» **Exercise instructions**:
Turn the material, from its first line through the line containing "(x=522, y=457)", into a JSON list of strings with one string per line and blank lines left out.

» **Records supplied**:
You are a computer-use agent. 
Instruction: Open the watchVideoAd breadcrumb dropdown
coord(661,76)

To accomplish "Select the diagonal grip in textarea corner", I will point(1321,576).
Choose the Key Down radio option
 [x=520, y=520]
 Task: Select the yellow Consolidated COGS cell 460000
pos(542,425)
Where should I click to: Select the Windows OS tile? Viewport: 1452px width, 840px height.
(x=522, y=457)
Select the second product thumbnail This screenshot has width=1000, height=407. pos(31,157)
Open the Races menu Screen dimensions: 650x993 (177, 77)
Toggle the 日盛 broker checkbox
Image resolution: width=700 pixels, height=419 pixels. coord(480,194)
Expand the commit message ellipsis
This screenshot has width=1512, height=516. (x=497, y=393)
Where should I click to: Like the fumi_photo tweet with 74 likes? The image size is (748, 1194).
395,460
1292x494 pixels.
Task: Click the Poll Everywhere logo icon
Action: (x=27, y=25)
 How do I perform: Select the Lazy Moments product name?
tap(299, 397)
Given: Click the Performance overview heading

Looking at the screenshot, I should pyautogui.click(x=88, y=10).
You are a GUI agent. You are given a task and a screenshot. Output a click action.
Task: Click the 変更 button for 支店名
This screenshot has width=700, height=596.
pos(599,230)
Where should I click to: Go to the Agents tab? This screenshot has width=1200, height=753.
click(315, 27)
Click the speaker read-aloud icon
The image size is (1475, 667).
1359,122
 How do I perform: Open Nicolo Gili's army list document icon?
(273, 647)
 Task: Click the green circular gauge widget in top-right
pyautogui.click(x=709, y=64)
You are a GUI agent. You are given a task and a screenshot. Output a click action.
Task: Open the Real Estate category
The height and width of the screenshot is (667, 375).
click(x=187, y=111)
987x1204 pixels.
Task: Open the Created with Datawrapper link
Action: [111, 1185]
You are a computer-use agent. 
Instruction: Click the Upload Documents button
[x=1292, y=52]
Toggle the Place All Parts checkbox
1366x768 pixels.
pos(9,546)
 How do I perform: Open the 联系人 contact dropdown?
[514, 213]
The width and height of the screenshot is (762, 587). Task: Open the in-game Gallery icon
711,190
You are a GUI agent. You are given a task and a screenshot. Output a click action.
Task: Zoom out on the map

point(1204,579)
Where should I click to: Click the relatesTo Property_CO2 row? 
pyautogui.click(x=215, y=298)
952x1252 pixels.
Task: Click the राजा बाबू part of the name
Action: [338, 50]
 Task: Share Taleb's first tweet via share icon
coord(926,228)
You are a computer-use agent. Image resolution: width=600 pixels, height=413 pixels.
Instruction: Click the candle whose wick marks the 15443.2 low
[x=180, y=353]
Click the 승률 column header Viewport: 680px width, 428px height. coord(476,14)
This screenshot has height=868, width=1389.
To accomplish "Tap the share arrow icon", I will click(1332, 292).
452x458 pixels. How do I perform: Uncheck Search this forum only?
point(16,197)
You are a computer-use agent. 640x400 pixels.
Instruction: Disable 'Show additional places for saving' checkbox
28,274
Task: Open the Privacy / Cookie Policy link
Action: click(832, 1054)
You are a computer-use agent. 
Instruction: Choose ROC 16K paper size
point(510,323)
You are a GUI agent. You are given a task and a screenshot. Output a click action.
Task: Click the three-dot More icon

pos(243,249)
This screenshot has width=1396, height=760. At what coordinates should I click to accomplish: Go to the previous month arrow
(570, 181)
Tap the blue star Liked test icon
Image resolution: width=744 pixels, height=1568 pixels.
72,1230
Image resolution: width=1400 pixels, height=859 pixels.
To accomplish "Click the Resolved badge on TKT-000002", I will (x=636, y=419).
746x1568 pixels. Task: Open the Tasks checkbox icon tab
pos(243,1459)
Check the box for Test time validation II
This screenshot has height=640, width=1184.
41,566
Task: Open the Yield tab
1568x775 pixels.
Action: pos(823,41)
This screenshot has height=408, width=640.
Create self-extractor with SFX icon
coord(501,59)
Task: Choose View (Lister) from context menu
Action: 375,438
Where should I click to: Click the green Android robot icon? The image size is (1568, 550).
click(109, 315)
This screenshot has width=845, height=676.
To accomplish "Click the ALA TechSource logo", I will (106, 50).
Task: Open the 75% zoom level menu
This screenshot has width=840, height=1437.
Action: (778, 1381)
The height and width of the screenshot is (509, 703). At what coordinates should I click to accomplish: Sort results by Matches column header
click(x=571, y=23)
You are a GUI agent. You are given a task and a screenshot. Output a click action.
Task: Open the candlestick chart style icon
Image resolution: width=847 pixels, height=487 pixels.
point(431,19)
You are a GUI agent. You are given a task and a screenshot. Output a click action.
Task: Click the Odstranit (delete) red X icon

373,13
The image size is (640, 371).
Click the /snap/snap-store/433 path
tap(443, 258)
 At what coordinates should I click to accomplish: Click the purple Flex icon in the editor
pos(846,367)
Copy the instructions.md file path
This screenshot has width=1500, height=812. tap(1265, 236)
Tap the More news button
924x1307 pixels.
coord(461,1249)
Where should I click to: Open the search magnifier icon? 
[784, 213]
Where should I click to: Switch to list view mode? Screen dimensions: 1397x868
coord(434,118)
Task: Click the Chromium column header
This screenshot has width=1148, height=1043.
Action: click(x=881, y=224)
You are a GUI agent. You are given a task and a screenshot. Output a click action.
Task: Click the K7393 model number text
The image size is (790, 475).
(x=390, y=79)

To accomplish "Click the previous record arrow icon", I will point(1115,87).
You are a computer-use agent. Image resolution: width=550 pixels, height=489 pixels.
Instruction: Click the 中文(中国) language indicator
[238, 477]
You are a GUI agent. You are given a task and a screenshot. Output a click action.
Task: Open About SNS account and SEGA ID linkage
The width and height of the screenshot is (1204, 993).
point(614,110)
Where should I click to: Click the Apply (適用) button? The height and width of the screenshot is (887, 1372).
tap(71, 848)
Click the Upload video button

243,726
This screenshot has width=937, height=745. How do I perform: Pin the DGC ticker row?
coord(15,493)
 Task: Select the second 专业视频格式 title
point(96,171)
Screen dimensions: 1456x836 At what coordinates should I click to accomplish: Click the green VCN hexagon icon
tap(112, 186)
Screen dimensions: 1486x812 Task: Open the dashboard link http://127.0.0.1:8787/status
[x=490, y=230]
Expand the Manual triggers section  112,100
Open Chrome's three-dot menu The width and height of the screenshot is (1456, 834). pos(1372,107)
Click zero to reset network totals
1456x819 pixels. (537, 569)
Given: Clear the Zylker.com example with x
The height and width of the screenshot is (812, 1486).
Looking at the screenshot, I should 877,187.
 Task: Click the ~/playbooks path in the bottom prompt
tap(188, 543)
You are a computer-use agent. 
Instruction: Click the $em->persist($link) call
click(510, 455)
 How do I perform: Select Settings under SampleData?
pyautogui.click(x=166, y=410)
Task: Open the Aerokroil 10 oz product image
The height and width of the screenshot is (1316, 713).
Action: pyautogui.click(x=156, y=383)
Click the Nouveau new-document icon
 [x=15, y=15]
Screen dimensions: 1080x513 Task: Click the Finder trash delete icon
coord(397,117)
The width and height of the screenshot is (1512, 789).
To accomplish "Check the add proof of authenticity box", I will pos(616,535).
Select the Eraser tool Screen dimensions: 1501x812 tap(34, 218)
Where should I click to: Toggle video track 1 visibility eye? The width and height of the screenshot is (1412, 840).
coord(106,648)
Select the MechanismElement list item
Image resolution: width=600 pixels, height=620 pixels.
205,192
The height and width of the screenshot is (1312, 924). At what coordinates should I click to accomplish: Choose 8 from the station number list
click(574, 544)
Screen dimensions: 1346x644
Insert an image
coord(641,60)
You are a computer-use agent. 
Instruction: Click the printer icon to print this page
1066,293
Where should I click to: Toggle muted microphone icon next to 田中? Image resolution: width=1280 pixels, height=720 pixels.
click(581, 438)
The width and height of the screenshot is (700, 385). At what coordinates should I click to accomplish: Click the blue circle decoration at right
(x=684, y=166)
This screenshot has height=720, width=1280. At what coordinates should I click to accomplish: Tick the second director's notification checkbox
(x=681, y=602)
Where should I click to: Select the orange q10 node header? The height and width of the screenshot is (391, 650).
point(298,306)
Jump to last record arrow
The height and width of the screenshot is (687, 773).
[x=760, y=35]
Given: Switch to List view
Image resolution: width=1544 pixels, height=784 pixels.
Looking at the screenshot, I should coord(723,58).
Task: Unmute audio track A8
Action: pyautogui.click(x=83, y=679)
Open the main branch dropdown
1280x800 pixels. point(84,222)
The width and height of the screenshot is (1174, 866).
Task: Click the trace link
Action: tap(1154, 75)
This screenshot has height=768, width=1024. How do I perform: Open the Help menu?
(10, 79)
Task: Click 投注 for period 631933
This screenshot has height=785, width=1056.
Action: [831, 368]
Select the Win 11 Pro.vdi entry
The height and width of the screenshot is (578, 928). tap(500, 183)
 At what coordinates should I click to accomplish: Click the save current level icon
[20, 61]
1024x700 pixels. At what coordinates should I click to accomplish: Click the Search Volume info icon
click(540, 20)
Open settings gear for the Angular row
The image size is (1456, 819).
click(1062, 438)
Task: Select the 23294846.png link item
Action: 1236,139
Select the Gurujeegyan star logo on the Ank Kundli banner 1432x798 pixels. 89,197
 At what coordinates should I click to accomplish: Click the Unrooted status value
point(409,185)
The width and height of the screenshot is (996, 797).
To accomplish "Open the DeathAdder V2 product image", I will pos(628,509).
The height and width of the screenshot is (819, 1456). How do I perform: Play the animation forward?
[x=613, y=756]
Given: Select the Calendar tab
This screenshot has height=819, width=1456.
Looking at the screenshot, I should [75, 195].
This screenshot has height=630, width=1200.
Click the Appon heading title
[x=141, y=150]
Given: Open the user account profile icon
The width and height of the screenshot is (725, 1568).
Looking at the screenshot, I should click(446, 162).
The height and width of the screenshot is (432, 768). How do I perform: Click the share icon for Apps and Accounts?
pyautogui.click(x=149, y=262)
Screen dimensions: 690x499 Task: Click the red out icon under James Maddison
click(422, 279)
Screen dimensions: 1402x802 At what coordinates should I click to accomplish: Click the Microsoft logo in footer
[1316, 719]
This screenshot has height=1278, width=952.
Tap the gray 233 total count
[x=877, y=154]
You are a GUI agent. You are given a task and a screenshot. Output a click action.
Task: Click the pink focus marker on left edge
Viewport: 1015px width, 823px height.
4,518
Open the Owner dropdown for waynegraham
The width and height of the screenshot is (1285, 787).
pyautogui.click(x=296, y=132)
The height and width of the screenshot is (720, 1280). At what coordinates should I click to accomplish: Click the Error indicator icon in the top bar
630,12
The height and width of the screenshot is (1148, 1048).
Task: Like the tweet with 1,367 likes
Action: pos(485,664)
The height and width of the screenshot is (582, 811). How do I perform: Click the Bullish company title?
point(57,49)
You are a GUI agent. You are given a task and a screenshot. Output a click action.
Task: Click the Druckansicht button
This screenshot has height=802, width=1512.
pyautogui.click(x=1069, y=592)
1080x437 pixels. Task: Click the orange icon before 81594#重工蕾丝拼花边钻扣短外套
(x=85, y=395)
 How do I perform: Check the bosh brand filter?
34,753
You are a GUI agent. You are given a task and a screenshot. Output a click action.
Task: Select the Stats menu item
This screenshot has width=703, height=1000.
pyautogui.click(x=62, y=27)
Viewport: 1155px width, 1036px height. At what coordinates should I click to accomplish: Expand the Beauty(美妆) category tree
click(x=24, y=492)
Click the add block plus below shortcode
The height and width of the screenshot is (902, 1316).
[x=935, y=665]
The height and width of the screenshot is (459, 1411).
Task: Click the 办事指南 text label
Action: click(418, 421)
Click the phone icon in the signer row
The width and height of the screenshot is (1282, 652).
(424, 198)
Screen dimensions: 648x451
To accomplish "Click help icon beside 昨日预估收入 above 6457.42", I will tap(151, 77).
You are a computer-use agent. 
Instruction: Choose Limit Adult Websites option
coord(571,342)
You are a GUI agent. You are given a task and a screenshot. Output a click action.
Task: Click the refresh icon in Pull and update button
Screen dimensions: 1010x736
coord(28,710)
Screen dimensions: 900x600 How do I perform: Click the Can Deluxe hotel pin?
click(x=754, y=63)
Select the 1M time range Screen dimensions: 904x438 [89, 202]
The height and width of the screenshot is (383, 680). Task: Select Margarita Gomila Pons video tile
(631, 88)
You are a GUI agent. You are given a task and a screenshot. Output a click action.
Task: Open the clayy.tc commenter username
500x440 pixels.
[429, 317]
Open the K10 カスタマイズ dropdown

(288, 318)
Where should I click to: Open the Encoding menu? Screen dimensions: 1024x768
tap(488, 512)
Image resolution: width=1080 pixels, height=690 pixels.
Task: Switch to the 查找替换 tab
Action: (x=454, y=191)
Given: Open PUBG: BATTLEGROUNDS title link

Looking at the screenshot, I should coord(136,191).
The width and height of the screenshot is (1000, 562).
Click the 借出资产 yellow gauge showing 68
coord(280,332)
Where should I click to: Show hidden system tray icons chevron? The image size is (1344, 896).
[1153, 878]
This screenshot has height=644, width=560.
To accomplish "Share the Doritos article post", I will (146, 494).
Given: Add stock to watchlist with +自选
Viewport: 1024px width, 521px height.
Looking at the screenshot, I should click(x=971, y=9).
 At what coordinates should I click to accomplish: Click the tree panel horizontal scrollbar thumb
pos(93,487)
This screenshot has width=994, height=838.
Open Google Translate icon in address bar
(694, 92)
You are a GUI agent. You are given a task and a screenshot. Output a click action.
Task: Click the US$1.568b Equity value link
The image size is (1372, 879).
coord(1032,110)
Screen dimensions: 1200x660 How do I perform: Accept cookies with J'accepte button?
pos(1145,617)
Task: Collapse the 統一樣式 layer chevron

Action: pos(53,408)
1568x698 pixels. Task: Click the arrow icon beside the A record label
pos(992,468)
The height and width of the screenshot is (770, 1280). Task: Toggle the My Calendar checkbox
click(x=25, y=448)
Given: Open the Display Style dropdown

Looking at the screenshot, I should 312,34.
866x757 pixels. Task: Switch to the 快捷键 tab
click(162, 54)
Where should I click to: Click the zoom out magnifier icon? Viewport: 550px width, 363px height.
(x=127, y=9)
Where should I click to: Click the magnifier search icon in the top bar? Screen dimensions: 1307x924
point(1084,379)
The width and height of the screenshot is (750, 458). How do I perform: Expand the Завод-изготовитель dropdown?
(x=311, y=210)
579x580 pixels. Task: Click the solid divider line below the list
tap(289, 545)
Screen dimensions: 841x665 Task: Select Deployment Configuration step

» **Task response**:
[
  "You are a computer-use agent. ",
  "Instruction: Open the watchVideoAd breadcrumb dropdown",
  "coord(661,76)",
  "To accomplish \"Select the diagonal grip in textarea corner\", I will point(1321,576).",
  "Choose the Key Down radio option",
  " [x=520, y=520]",
  " Task: Select the yellow Consolidated COGS cell 460000",
  "pos(542,425)",
  "Where should I click to: Select the Windows OS tile? Viewport: 1452px width, 840px height.",
  "(x=522, y=457)"
]